Tried on 2.0.4 with sharenames equal to mountpoints and got this result:

nils@maruvbox:/mnt$ sudo mount -a /sbin/mount.vboxsf: mounting failed with the error: Protocol error /sbin/mount.vboxsf: mounting failed with the error: Protocol error

fstab: maru_c /mnt/maru_c vboxsf auto 0 0 maru_k /mnt/maru_k vboxsf auto 0 0

Renaming the destination directories to host_c and host_k did the trick.

2008-11-07 14:30:51 changed by frank

Yep, but AFAIR this is actually not a bug of the VBox guest tools. Just do an strace on the mount -a operation and look which parameters are actually passed to /sbin/mount.vboxsf.

2009-01-08 23:50:03 changed by FScheltens

SOLUTION:

Reading your post, I 'cd /" and ran the exact same command again. This time it worked!

I had to read everything in this topic thoroughly to catch this, and it solved the problem for me just fine. So i decided to put it clearly out in the open. Thank you mr. Brandon. IE give the command from the root directory, and not from the /mnt directory. Incidentally, i am using Linux Ubuntu 8.04 as guest, in windows xp3.

2009-05-15 19:22:36 changed by PerfMonk

Thanks for the solution,

Same symptoms here and same medicine worked well for me either.

I'm using Ubuntu 9.04 under VirtualBox 2.2.0r45856 with a Vista Pro host SP1. I'm stunted to see that this post started 2 years ago and it still not fixed...

WOW'''

2009-05-15 19:39:10 changed by PerfMonk

Sorry Guys,

I shoot myself in the foot! I want to apologize for last post.

The problem with Ubuntu 9.04 was that the module vboxvfs was not loaded. If I just load the module before (modprobe vboxvfs), then it works perfectly as described in the VirtualBox documentation.

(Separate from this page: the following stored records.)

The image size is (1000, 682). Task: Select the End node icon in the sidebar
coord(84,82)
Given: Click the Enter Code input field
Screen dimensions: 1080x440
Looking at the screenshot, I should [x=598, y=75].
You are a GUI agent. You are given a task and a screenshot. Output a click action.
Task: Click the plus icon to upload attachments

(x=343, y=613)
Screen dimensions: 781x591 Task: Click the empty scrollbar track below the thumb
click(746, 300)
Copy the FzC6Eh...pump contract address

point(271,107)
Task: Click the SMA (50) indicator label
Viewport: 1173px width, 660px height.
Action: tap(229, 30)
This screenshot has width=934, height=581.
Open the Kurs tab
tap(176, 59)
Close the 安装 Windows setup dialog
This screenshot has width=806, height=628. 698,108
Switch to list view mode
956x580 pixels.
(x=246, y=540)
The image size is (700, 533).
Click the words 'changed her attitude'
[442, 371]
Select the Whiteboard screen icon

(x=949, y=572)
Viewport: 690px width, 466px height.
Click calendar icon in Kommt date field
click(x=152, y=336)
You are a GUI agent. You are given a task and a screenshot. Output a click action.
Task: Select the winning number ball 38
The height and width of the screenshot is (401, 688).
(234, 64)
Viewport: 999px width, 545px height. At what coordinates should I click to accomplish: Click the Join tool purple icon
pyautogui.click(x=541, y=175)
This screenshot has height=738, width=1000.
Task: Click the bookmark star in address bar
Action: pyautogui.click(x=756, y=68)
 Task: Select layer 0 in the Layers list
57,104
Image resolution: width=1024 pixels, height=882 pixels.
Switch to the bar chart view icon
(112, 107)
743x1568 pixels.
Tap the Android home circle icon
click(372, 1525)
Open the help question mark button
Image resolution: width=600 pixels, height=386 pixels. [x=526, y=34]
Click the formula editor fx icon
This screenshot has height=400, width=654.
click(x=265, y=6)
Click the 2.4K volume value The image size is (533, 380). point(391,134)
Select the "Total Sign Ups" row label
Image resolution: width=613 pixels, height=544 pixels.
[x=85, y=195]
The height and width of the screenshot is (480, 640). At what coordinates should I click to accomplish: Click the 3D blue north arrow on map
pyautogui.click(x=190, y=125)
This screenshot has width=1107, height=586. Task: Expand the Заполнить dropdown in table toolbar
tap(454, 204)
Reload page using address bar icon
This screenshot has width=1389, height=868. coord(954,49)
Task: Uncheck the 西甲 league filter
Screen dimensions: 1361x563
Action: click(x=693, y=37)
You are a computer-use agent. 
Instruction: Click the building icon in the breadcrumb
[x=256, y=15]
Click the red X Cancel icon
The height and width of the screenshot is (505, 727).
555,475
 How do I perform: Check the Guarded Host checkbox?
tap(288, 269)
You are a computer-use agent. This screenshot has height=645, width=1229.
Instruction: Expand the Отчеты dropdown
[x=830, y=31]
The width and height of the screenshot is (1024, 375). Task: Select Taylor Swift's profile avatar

So just do (as root) # : echo 'vboxvfs' >> /etc/modules and the module will be loaded at boot time and exit the problem...

Regards,

BT

2009-11-24 07:19:15 changed by Roel

Note that if you get this error, it may also be due to a missing shared folder. Recreate using menu 'Devices' > 'Shared Folders'. This could happen automatically after an upgrade. For instance, I upgraded from 3.0.12 to 3.1.0Beta2. I think this may even happen for forlders that were marked as 'Make Permanent'.